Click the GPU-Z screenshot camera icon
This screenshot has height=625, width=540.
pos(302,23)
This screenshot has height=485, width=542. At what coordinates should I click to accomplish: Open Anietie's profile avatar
* * *
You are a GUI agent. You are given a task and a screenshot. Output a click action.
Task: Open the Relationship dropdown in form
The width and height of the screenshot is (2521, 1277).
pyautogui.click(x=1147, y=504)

(WHAT THE EXERCISE ASKS):
Could you echo the lines from the line with "You are a GUI" to the line with "pyautogui.click(x=1147, y=504)", copying each one exactly?

(EXERCISE ANSWER):
You are a GUI agent. You are given a task and a screenshot. Output a click action.
Task: Open the Relationship dropdown in form
The width and height of the screenshot is (2521, 1277).
pyautogui.click(x=1147, y=504)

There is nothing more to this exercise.